Column by Dexter K. Oliver
DUNCAN – After two decades of service, Duncan Town Librarian Barbara Blackburn will turn her bookmark over at the end of the year to give way to the next keeper of the texts.
The town of Duncan has been extremely lucky to have had Blackburn as its cheerful and knowledgeable librarian for two decades, since even before the current building was erected in 2000. She has held down the fort with compassion and reliability for each and every one. But, as all good things must, it is almost time for her tenure to come to an end.

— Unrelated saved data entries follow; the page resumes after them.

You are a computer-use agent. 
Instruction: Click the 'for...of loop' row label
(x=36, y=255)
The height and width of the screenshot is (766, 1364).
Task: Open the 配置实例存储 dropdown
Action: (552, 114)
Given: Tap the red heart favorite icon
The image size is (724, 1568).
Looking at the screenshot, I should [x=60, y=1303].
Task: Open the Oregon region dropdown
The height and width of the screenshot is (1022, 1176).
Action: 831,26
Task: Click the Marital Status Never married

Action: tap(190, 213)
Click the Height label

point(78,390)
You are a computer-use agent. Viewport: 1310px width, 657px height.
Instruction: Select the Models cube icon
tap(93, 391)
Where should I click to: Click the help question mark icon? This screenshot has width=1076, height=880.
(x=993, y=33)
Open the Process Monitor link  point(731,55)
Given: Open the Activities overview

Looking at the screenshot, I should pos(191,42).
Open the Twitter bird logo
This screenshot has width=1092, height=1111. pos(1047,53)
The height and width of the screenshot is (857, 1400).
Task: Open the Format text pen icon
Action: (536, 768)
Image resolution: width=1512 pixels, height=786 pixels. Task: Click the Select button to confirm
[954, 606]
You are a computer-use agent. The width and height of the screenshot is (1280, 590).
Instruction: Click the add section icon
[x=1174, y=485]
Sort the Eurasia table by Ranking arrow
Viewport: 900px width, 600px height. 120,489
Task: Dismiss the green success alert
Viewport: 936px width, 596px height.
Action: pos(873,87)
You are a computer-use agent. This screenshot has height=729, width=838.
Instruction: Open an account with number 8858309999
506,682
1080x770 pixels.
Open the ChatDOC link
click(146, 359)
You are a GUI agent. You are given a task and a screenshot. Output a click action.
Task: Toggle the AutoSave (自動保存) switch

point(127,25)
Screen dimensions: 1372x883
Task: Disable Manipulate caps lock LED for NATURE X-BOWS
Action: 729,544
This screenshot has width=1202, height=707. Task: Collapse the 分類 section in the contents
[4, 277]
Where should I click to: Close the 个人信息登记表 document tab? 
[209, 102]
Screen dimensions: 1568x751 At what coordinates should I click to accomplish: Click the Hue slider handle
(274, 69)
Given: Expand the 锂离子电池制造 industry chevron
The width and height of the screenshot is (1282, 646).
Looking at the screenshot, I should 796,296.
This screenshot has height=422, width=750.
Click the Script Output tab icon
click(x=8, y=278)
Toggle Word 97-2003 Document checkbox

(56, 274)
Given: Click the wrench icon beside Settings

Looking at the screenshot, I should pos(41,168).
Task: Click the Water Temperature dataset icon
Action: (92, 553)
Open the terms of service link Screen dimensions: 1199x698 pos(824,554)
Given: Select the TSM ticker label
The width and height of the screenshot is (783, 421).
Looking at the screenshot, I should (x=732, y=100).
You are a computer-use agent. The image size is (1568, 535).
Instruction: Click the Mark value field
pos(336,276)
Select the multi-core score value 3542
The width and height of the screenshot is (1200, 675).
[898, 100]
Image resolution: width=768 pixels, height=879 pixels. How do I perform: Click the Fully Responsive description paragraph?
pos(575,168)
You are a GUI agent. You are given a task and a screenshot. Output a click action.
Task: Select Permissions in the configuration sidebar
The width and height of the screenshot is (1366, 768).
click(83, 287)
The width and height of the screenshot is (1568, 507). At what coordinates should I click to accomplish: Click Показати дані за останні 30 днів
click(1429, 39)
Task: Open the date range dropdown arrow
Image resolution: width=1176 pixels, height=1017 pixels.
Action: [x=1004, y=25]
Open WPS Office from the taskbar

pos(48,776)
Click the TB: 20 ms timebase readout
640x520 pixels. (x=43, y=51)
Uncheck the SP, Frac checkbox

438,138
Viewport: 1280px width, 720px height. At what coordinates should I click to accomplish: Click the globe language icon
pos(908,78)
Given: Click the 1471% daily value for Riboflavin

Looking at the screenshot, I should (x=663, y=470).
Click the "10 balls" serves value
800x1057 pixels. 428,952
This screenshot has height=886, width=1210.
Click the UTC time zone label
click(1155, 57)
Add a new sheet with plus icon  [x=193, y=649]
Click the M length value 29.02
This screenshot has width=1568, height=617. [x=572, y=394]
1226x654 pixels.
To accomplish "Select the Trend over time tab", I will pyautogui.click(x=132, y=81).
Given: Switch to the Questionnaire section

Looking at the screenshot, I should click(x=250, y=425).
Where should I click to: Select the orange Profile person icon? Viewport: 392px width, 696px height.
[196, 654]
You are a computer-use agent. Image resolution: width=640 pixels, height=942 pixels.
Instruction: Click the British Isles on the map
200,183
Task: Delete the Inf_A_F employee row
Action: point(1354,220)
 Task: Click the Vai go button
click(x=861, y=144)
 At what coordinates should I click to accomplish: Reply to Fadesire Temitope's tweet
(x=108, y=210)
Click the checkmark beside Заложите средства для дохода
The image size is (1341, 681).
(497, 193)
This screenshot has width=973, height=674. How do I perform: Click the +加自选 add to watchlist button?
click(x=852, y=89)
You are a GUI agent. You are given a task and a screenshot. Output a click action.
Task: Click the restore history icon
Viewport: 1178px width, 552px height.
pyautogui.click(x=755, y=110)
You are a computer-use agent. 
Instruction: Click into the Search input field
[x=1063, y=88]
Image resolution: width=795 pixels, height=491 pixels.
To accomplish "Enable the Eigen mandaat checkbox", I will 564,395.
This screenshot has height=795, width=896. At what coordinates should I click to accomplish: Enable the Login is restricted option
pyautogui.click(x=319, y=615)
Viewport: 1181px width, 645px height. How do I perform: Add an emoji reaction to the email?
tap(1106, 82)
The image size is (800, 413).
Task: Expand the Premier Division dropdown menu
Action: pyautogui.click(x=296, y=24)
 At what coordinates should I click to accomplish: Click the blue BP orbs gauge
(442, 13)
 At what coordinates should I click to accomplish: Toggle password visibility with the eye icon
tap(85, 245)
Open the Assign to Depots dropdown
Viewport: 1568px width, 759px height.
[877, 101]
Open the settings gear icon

Barbara will be passing the torch to Ashley Germaine, her protégé, who is already well-versed with sitting in the librarian’s chair from her one-day-a-week fill-in past experience. Although Barbara will be retiring from her full-time position Dec. 31, she will be relieving Germaine on Tuesdays each week, and be available for fill-in after that.
Public libraries are an important component of a free society. They are a repository for works that reflect our culture and all its inherent diversity. Such institutions support and encourage personal productivity and quality of life. They help build strong and vibrant communities, providing safe and significant meeting spaces for the cross-pollination of ideas, politics, and art. They are an influential tool in the realm of early literacy and education. Libraries help define a community’s identity and may arguably be the most important place in town.
At the heart of such illustrious and notable facilities presides the librarian, who brings it all together. Along with managing the daily operations and filing of bureaucratic reports incumbent with the position, a librarian is more importantly an informational guide.
This role is constantly evolving. Since the first known library was created in Mesopotamia during the 8th century B.C., there have been special people known as the “keepers of the books”. Times have changed with literary assets evolving from clay tablets to Greek scrolls and then to books that were so rare and valuable during the Middle Ages that they were chained to desks for security.
Nowadays, a modern librarian has to deal with providing and maintaining information in many formats: books, periodicals, electronic sources, videos/photo files and web-based and digital resources. Keeping pace with such a rapidly changing world is a daunting task.
Through it all over the past 20 years, Blackburn performed her duties admirably. Now, she and her husband, John Blackburn, will be starting the next phase of their lives and we wish them well.
Dexter K. Oliver is a freelance writer from Duncan whose mother and favorite cousin were both librarians.